Assignment:
Write out, without any change, the lines in the material below that run from the line with "Image resolution: width=1188" through the line with "Given: Click the help question mark icon", both included.

Entries provided:
= = = = = = =

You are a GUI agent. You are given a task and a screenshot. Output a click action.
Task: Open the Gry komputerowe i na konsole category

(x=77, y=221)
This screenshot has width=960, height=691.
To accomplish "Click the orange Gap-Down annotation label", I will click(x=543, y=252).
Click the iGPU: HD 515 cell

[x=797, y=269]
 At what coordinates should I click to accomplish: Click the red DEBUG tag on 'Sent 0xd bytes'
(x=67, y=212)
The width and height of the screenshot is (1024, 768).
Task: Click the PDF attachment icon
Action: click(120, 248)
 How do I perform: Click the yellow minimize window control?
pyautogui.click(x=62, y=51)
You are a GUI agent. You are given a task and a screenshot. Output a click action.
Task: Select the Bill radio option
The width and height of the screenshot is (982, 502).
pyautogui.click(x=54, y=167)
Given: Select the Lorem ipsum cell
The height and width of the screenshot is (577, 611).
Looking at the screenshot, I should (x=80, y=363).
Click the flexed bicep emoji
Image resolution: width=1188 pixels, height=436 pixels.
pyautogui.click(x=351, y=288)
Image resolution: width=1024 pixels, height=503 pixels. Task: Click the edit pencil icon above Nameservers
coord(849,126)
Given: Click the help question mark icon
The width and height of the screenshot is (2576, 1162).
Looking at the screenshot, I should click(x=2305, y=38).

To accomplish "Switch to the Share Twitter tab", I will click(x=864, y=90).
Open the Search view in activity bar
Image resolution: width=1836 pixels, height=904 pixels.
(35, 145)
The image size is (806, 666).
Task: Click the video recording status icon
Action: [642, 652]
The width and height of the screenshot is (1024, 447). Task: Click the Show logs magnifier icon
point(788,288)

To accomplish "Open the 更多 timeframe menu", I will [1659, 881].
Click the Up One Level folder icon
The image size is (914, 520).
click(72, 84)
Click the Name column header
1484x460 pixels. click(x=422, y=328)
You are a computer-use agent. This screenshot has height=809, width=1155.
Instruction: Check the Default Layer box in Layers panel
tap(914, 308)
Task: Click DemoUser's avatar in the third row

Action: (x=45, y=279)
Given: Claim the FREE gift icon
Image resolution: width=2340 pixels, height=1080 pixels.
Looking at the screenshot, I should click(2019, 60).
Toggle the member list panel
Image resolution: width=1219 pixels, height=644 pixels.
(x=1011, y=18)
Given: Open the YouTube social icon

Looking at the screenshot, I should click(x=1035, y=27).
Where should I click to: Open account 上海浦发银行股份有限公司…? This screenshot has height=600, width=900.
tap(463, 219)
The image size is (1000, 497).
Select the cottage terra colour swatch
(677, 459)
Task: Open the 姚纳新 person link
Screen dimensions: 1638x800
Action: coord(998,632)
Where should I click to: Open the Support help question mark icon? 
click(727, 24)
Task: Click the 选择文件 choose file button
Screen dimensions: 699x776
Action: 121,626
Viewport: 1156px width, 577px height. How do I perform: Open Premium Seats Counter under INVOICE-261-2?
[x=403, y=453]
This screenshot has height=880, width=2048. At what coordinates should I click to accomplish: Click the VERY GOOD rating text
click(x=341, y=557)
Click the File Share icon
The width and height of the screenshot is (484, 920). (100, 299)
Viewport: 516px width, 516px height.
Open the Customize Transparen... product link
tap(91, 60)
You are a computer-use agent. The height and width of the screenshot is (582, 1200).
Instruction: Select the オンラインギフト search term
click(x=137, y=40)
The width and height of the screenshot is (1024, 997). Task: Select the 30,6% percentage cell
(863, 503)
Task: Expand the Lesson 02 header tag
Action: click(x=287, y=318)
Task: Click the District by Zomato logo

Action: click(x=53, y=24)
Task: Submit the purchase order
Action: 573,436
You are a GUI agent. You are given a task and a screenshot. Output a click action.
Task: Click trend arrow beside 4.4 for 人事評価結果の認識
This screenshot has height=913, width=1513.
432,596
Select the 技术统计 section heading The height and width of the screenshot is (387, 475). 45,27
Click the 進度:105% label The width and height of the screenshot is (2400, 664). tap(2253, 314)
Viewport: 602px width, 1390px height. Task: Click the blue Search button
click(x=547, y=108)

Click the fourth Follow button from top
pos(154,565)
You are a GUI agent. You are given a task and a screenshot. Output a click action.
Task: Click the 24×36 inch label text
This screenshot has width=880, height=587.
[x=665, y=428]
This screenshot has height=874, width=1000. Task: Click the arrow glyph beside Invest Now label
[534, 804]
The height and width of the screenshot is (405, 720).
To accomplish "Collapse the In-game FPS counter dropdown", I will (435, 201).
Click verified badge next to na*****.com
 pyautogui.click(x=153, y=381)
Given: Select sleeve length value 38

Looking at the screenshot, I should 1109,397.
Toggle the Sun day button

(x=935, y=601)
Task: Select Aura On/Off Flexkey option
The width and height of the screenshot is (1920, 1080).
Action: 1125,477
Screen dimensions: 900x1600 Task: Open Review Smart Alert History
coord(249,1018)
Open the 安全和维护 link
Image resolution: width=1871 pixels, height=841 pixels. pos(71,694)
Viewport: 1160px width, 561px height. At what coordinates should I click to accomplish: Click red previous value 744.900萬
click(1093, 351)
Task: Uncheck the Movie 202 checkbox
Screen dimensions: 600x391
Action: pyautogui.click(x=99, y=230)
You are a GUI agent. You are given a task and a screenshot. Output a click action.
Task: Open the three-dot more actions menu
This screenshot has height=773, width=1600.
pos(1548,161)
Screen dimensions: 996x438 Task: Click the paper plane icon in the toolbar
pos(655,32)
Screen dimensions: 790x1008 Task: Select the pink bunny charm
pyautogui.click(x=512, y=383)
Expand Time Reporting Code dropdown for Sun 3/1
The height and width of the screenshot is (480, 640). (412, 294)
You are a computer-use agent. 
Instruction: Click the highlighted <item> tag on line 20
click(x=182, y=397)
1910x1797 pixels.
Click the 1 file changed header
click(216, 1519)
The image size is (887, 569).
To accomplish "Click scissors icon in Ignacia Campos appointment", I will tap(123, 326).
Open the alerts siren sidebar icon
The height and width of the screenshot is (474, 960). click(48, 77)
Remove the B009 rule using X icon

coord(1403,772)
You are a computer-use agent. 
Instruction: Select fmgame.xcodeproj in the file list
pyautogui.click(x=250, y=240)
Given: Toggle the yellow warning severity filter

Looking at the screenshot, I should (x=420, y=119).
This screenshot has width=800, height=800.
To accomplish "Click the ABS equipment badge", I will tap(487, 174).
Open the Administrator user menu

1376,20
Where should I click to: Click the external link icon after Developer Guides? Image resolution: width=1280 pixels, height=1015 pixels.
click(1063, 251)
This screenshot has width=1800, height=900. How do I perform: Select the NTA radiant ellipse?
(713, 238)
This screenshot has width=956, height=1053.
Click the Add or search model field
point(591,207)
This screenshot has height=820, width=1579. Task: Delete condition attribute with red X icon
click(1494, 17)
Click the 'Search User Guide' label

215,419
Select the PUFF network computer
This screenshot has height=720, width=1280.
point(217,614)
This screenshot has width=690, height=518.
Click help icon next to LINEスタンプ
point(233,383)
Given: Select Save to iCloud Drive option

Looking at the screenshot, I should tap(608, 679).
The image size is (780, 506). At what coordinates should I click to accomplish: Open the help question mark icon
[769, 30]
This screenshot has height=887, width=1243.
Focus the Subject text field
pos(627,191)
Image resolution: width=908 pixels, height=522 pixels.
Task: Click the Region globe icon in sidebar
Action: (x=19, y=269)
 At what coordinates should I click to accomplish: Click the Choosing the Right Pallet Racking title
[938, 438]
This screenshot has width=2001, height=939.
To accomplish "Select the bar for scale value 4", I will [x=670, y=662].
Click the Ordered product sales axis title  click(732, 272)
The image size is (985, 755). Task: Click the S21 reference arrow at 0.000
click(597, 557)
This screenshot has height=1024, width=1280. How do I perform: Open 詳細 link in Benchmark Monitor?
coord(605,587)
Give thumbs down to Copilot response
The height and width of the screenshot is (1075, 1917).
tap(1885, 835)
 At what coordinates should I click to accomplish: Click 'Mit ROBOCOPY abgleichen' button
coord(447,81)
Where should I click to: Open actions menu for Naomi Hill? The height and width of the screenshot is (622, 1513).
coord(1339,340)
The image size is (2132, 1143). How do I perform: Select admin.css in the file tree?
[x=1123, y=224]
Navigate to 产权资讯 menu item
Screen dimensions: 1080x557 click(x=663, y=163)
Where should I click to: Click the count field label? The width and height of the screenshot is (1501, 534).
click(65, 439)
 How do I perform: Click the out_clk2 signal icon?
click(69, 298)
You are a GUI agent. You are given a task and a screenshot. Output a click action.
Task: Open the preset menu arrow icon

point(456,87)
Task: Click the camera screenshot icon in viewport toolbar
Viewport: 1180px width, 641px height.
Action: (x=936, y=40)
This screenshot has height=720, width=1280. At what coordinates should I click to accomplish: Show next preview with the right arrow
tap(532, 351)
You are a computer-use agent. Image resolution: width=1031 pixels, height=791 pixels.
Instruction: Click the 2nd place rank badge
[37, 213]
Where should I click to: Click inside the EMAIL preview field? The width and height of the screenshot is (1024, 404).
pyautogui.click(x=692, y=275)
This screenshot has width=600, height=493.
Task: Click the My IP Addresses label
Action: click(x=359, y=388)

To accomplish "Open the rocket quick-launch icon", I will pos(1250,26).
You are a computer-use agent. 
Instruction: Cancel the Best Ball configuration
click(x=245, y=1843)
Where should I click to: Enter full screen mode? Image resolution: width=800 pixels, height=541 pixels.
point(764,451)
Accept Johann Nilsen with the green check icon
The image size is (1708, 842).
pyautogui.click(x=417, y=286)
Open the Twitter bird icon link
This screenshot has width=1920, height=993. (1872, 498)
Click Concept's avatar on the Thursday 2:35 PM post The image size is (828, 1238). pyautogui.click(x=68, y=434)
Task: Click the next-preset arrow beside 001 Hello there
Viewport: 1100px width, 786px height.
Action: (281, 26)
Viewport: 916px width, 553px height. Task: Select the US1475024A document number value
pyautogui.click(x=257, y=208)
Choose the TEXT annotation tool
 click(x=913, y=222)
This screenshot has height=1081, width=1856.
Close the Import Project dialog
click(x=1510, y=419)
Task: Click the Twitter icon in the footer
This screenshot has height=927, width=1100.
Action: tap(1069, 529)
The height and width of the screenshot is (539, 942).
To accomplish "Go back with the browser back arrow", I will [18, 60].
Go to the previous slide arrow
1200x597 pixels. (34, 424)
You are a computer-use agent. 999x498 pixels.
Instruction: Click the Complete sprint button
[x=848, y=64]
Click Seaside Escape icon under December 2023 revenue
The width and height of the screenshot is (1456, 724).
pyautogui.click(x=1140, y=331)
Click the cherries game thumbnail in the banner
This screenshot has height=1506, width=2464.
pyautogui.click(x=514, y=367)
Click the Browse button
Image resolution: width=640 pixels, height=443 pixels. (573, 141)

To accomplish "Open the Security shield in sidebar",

= = = = = = =

Task response:
Image resolution: width=1188 pixels, height=436 pixels.
pyautogui.click(x=351, y=288)
Image resolution: width=1024 pixels, height=503 pixels. Task: Click the edit pencil icon above Nameservers
coord(849,126)
Given: Click the help question mark icon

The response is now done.